# Error 666



## tburg (Nov 30, 2000)

. FYI - Don't shut down your computer at night and forget to take out the win98 cd! When I fired it up today, for some reason the auto run didn't kick in, it got to desktop fine. I tryed to connect to internet and got an error 666 . "modem not conneted or is not functioning". I went through all the checks, found all in order. Decided to reboot. I then noticed cd firing up, removed it and all is fine. Just thought that was a little strange. The win98 cd causing that error....... 
later.......
tburg


----------



## Ratboy (Feb 12, 1999)

I don't think it was the Win98 CD-ROM. Rebooting your computer reset the modem and that resolved the 666 error.

Either that or your computer is possessed. 

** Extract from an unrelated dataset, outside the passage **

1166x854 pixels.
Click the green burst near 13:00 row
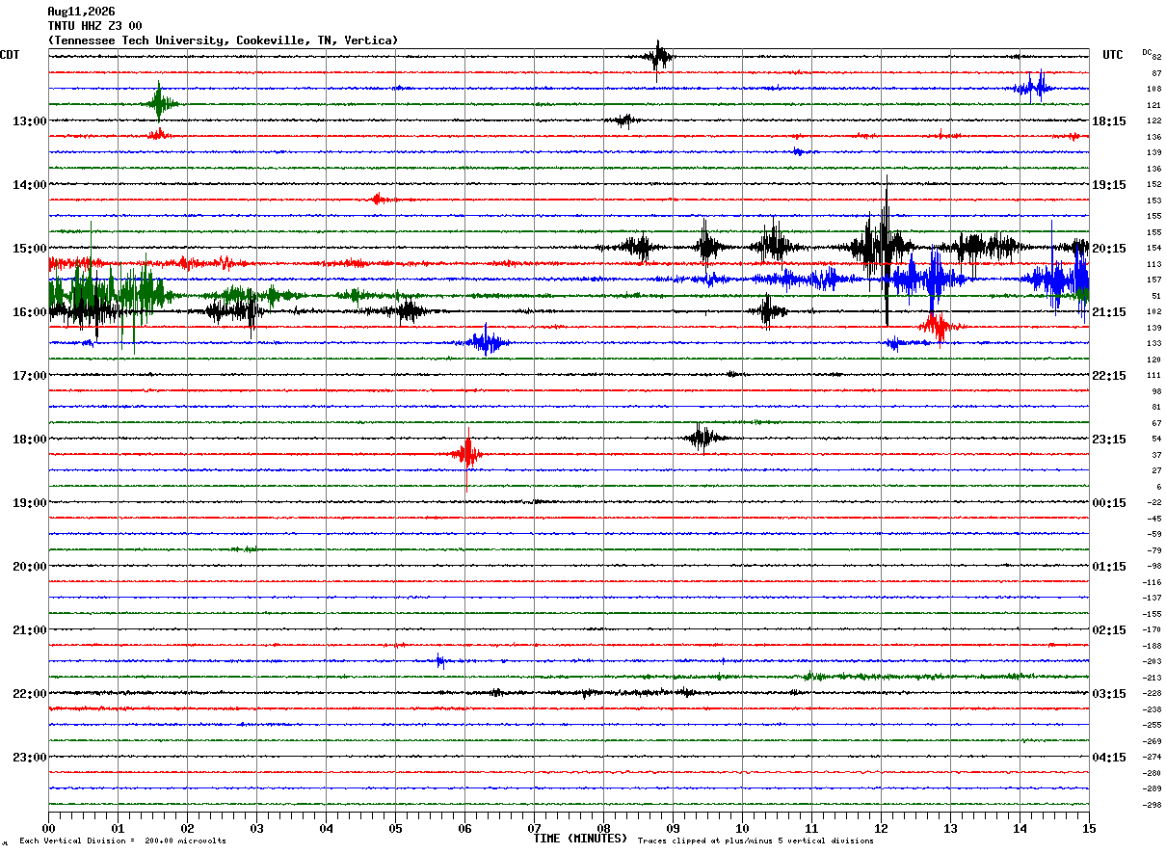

[Edited by Ratboy on 03-15-2001 at 02:57 AM]


----------



## tburg (Nov 30, 2000)

Ratboy, 
I am firmly convinced, at times, that my computer is, indeed, possessed! It may be as you say, with reboot resetting the modem. I assumed it was the cd since for some reason the auto-run didn't kick in _and_ I was getting the error.....maybe just coincidence.
later,
tburg


----------



## Steven715 (Oct 14, 1999)

autorun only kicks in when you insert a cd in windows if you leave a cd in the drive and reboot it or shut it down it will not autorun!

I thort i would make that clear as it seams you think it should autorun every time you reboot with a cd in the Cd rom drive!

Steven Watson


----------



## 4239 (Oct 20, 1999)

It was worth a comment at the time but wouild bet that Steven's info has probably been verified for many of us by findiing a cd in the drive that we had forgotten to take out some time back. 
Bob


----------